**Aangeleverde tekst**:
-----

ECLI:NL:RVS:2001:AB1158

Raad van State

Datum uitspraak
5 april 2001
Publicatiedatum
4 april 2013
Zaaknummer
200003317/1.
Instantie
Raad van State
Type
Uitspraak
Rechtsgebied
Bestuursrecht
Procedures
  • Hoger beroep
Rechters
  • J.J.R. Bakker
  • P.J.J. van Buuren
  • H. Troostwijk
Vindplaatsen
  • Rechtspraak.nl
AI samenvatting door LexboostAutomatisch gegenereerd

Bouwvergunning voor zendinstallaties en handhaving door burgemeester en wethouders

In deze zaak gaat het om een hoger beroep van Libertel Netwerk B.V. tegen de besluiten van burgemeester en wethouders van Haarlemmermeer met betrekking tot de bouwvergunning voor GSM-zendinstallaties. De arrondissementsrechtbank te Haarlem had eerder de beroepen van appellante ongegrond verklaard. De Raad van State heeft de zaak op 5 april 2001 behandeld. Tijdens de zitting op 12 februari 2001 waren zowel de appellante als de vertegenwoordigers van de gemeente aanwezig. De Afdeling bestuursrechtspraak oordeelde dat de rechtbank terecht had geoordeeld dat voor het oprichten van de zendinstallaties een bouwvergunning vereist was. De Afdeling verwierp het betoog van appellante dat de zendinstallaties onder de uitzonderingen van de Woningwet vielen. De rechtbank had ook terecht geoordeeld dat de bouw van de zendinstallaties in strijd was met de bestemmingsplannen. De Afdeling bevestigde dat burgemeester en wethouders bevoegd waren om handhavend op te treden, aangezien er geen bouwvergunningen waren verleend. De Afdeling concludeerde dat er geen concreet zicht op legalisering bestond en dat de besluiten van burgemeester en wethouders niet in strijd waren met het recht op vrijheid van meningsuiting zoals beschermd door het EVRM. De uitspraak van de rechtbank werd bevestigd, en er waren geen termen voor een proceskostenveroordeling in hoger beroep.

-----

**Ruwe gegevens**:
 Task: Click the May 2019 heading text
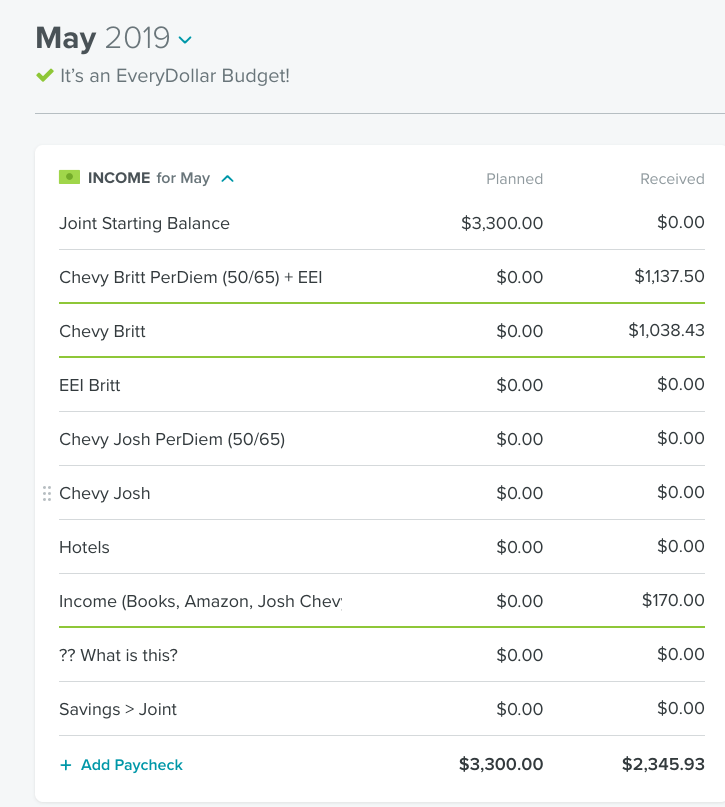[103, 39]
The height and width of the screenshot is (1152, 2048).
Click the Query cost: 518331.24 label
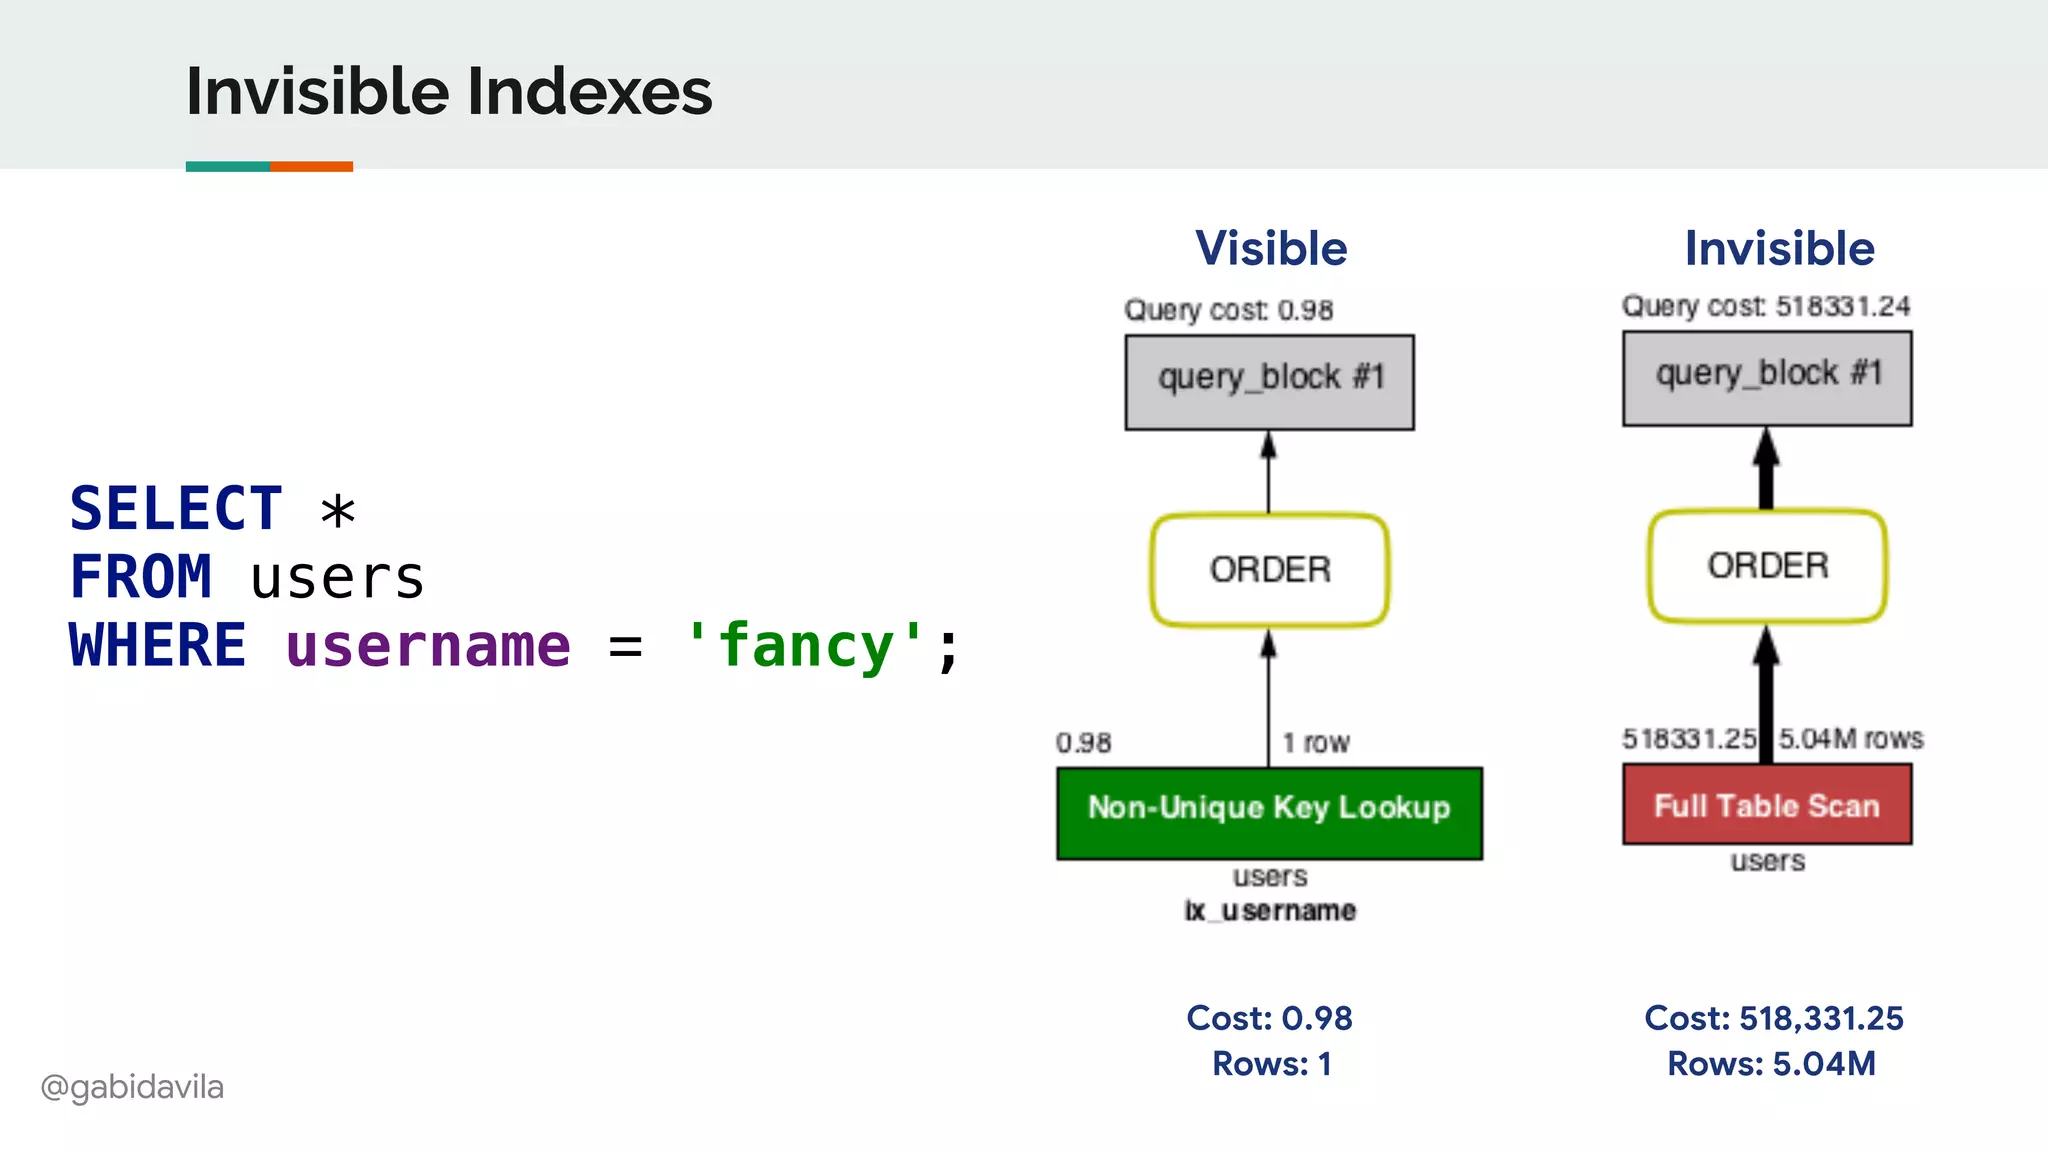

-----

Neem de tekst over de bouwvergunning voor zendinstallaties volledig en woordelijk over.

**Antwoord opgave**:
ECLI:NL:RVS:2001:AB1158

Raad van State

Datum uitspraak
5 april 2001
Publicatiedatum
4 april 2013
Zaaknummer
200003317/1.
Instantie
Raad van State
Type
Uitspraak
Rechtsgebied
Bestuursrecht
Procedures
  • Hoger beroep
Rechters
  • J.J.R. Bakker
  • P.J.J. van Buuren
  • H. Troostwijk
Vindplaatsen
  • Rechtspraak.nl
AI samenvatting door LexboostAutomatisch gegenereerd

Bouwvergunning voor zendinstallaties en handhaving door burgemeester en wethouders

In deze zaak gaat het om een hoger beroep van Libertel Netwerk B.V. tegen de besluiten van burgemeester en wethouders van Haarlemmermeer met betrekking tot de bouwvergunning voor GSM-zendinstallaties. De arrondissementsrechtbank te Haarlem had eerder de beroepen van appellante ongegrond verklaard. De Raad van State heeft de zaak op 5 april 2001 behandeld. Tijdens de zitting op 12 februari 2001 waren zowel de appellante als de vertegenwoordigers van de gemeente aanwezig. De Afdeling bestuursrechtspraak oordeelde dat de rechtbank terecht had geoordeeld dat voor het oprichten van de zendinstallaties een bouwvergunning vereist was. De Afdeling verwierp het betoog van appellante dat de zendinstallaties onder de uitzonderingen van de Woningwet vielen. De rechtbank had ook terecht geoordeeld dat de bouw van de zendinstallaties in strijd was met de bestemmingsplannen. De Afdeling bevestigde dat burgemeester en wethouders bevoegd waren om handhavend op te treden, aangezien er geen bouwvergunningen waren verleend. De Afdeling concludeerde dat er geen concreet zicht op legalisering bestond en dat de besluiten van burgemeester en wethouders niet in strijd waren met het recht op vrijheid van meningsuiting zoals beschermd door het EVRM. De uitspraak van de rechtbank werd bevestigd, en er waren geen termen voor een proceskostenveroordeling in hoger beroep.